A year or so ago, I found myself in a bit of a rough patch, trying to make sense of a jumble of thoughts that refused to go away. There were a couple of pointed conversations with God about this, but mostly it involved just laying awake in the dark and staring up at the ceiling. I couldn’t bring myself to say it out loud, even to my husband – who was on his own (wonderful, he said) spiritual journey.
Those may have been the good old days (if you measure “good” by the lack of existential angst.) Because all I was doing was wrestling with someone else’s journey. Can what he believes actually be true? Really? Hmmm. That’s a new angle on the Bible…
This place I’m in now – and it more or less snuck up on me – is intensely personal. I’m wondering about the basics: God, faith, the afterlife… the meaning of life. I have to tell you that this mostly feels like I’m digging through the proverbial giant pile of horse poop, but there’s no pony to be found, if you know what I mean.
At the beginning of “Everything Belongs: The Gift of Contemplative Prayer” Richard Rohr quotes 14th century Muslim mystic Shams-ud-din Mohammed Hafiz:
Pulling out the chair
Beneath your mind
And watching you fall upon God –
There is nothing else for Hafiz to do
That is any fun in this world!
Poetic beauty, or just plain sadistic? Depends on whether you’re sitting in the chair or the one pulling it out.
Oliver Wendell Holmes suggested that “a mind, once expanded, can never shrink to its original size.” How true. Only my mind doesn’t just feel expanded, it feels like it could explode. See, I was born into a legalistic church community that had life and God and stuff like that all figured out. We didn’t smoke, drink or dance. Or go to movies, wear shorts and have drums in church. And we definitely did not hang out with anyone who knew somebody who was related to someone whose second cousin did those things.
There were the pluses. Questions about how to be a Christian had answers that fit snugly into a nice little airtight box. It was easy to navigate – you just followed the rulebook, did what you were supposed to, and nobody got hurt. But during high school I started wishing we went to a church like my best friend; they had drums and an electric guitar…and way more fun. Then at my fundamentalist Baptist college I wondered why it was wrong to wear jeans before 6 pm. Are you getting the picture?

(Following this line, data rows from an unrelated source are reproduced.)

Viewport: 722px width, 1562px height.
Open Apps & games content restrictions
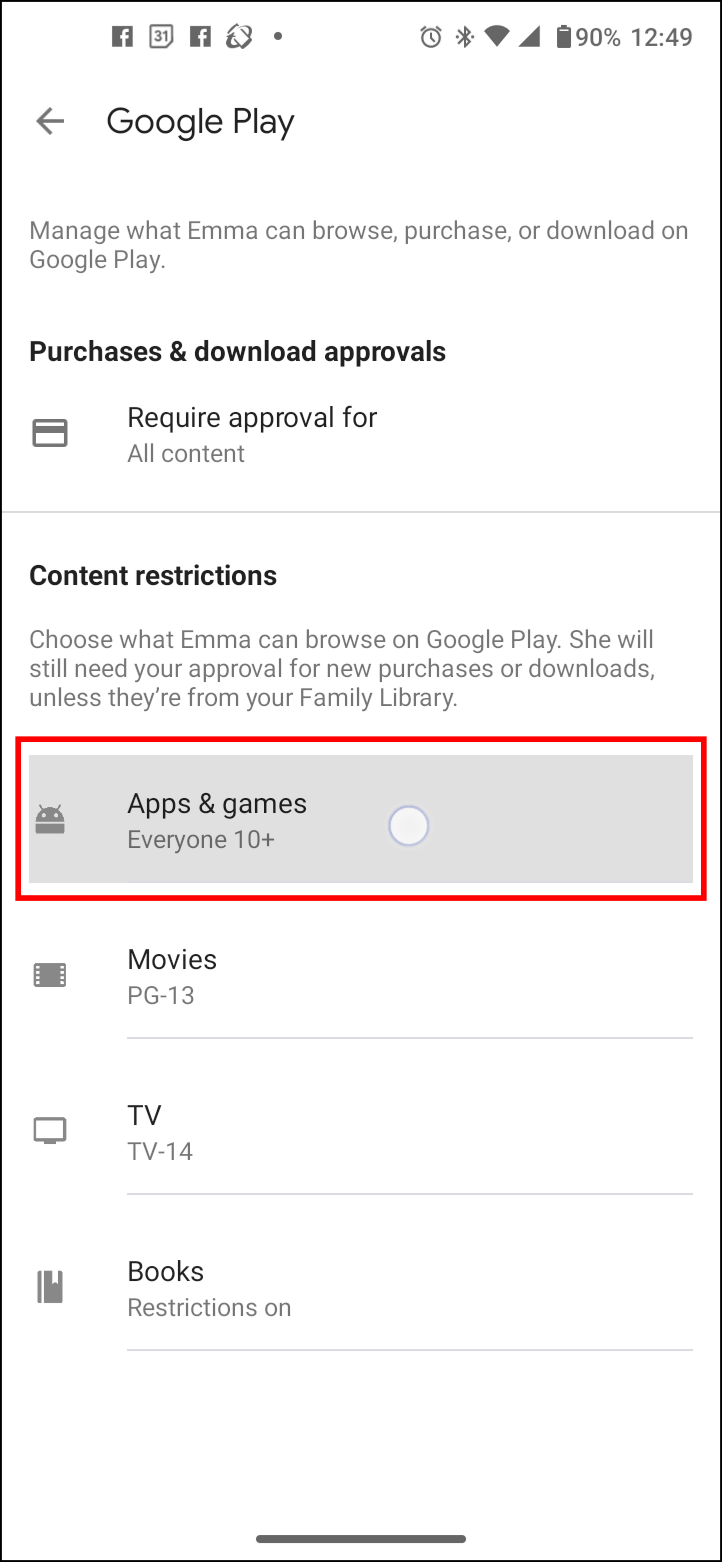[361, 819]
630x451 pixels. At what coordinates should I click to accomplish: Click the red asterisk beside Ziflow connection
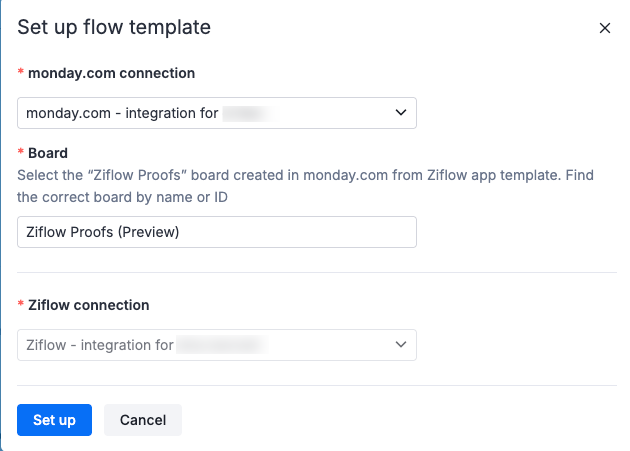[x=21, y=306]
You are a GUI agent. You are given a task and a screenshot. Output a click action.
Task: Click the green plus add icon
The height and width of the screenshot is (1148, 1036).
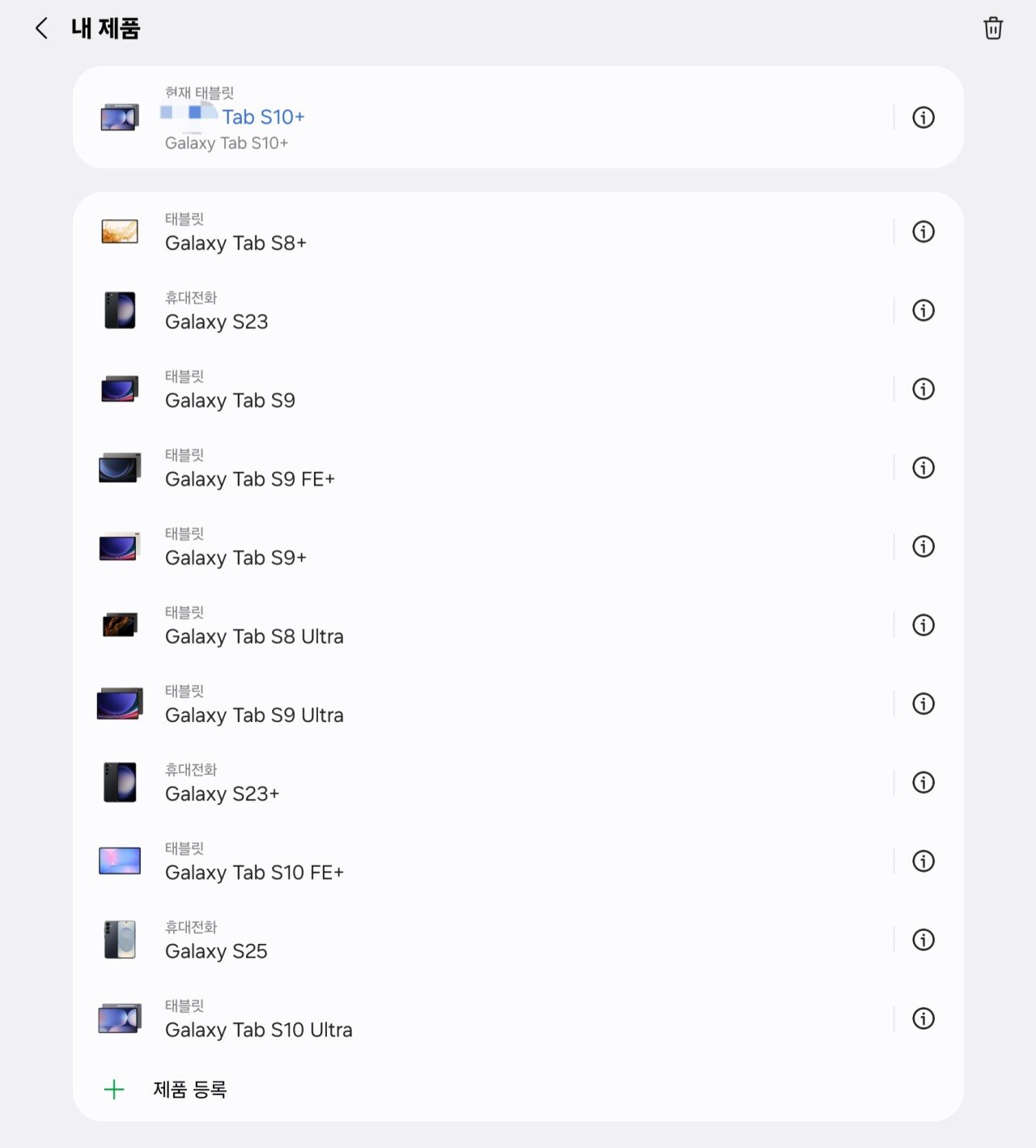114,1090
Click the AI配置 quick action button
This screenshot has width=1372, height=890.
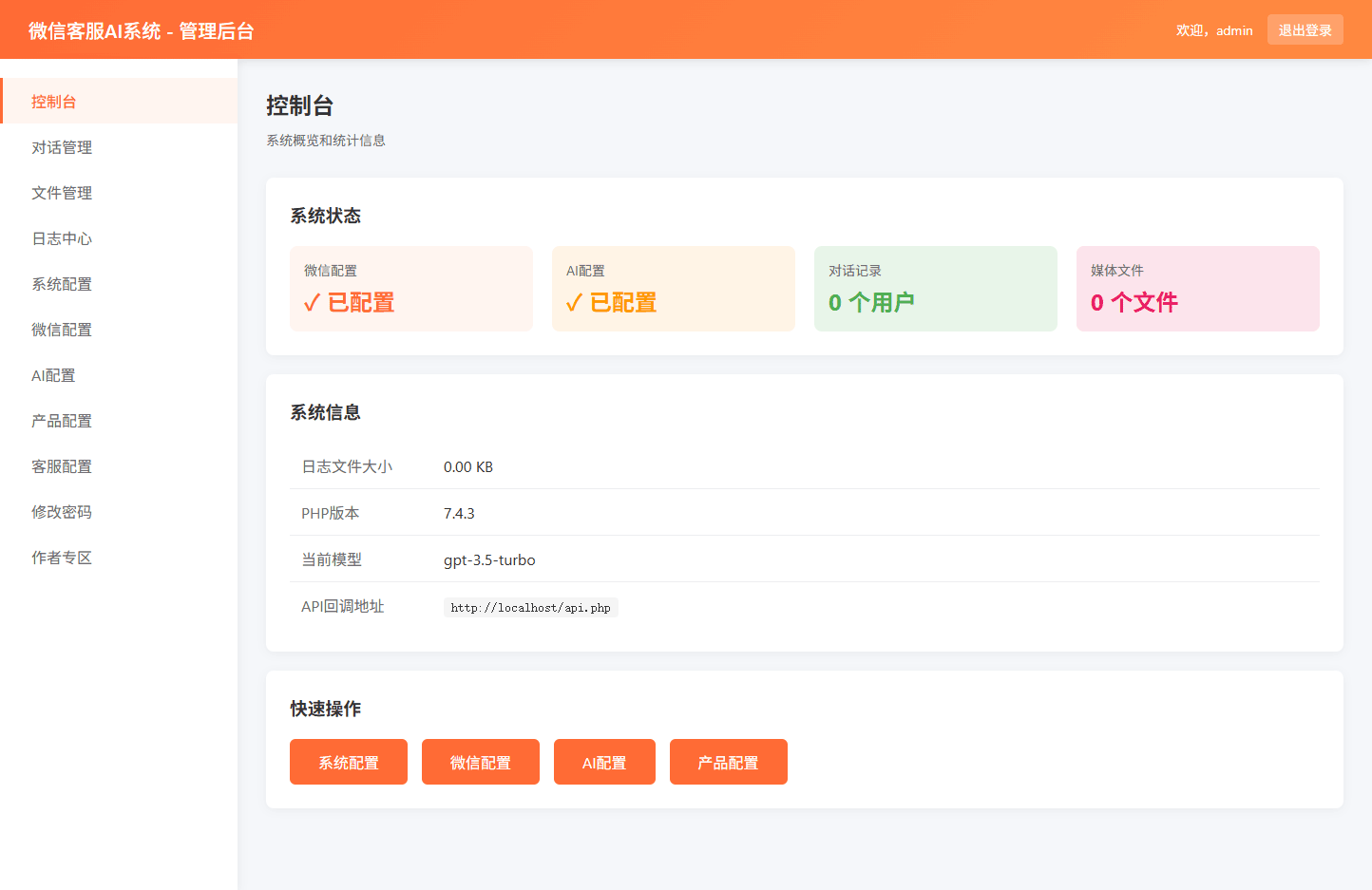click(604, 761)
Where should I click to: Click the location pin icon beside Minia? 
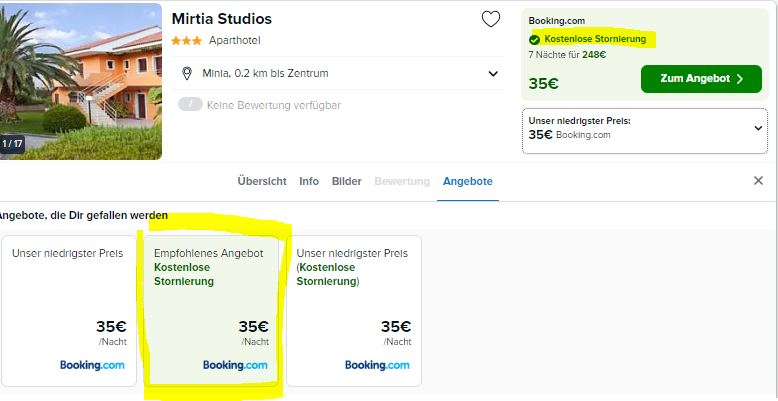(x=187, y=74)
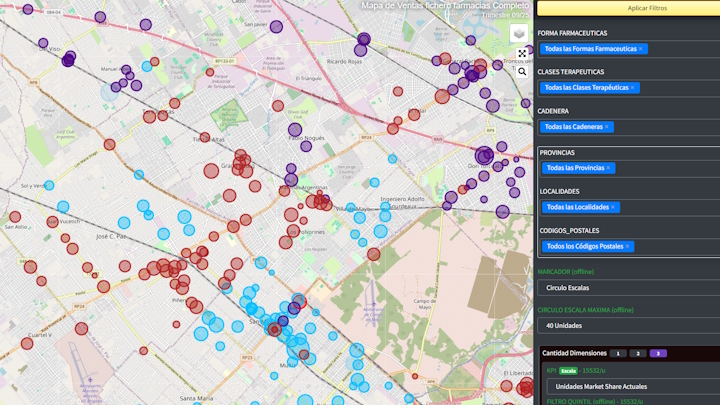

So when I got out of there I started on a journey. And it took me from that strict Baptist church to some Presbyterian, Episcopalian and Pentecostal churches, with some plain vanilla evangelical in between. Everyone was pretty sure they had found it, whatever “it” was, although I tended to think the truth was probably bigger, like in The Blind Men and the Elephant poem.
Seven years ago, our family wound up at GracePointe. What an eclectic bunch we are, even by Nashville standards. Pentecostals, Baptists, Catholics and Methodists. More than a couple of former pastors and tons of broken, healing twelve-stepping types. Yeah, alot of the former pastors probably fit into that category too. Our pastor reminds us regularly that the painful part of his own personal journey is what made it possible to be where he’s at now – with a truer faith, and more sure than ever that there really is a God, a good God.
Writing this blog is maybe the bravest thing I’ve ever done, next to moving to Nashville in 1987 all by myself with no job and no friends. I’m taking the plunge and my words are out there for God and everybody to read. Some of my friends will believe that I’m on a slippery slope – and others are silently applauding. Fortunately there are more than a few of the latter group at my church, and they are my lifeline right now. Just knowing I can ask these questions and it’s okay and I won’t be shunned or refused communion or the opportunity to serve my community is what’s keeping me coming to church every Sunday. I am very grateful for a pastor who isn’t threatened by my uncertainties and who encourages me to be honest (with myself) about… What do I believe? Do I really believe that? Do I really?
My name is Barbara. I’m scared, confused, hopeful, running, listening, waiting, disappointed and expectant – but mostly I’m just relieved to say this out loud and to know that probably someone out there is thinking, “Me, too!” And that in the safety of my community at GracePointe I can continue to stumble along, grab for a hand up when I need it and find my way back to meet the real Jesus.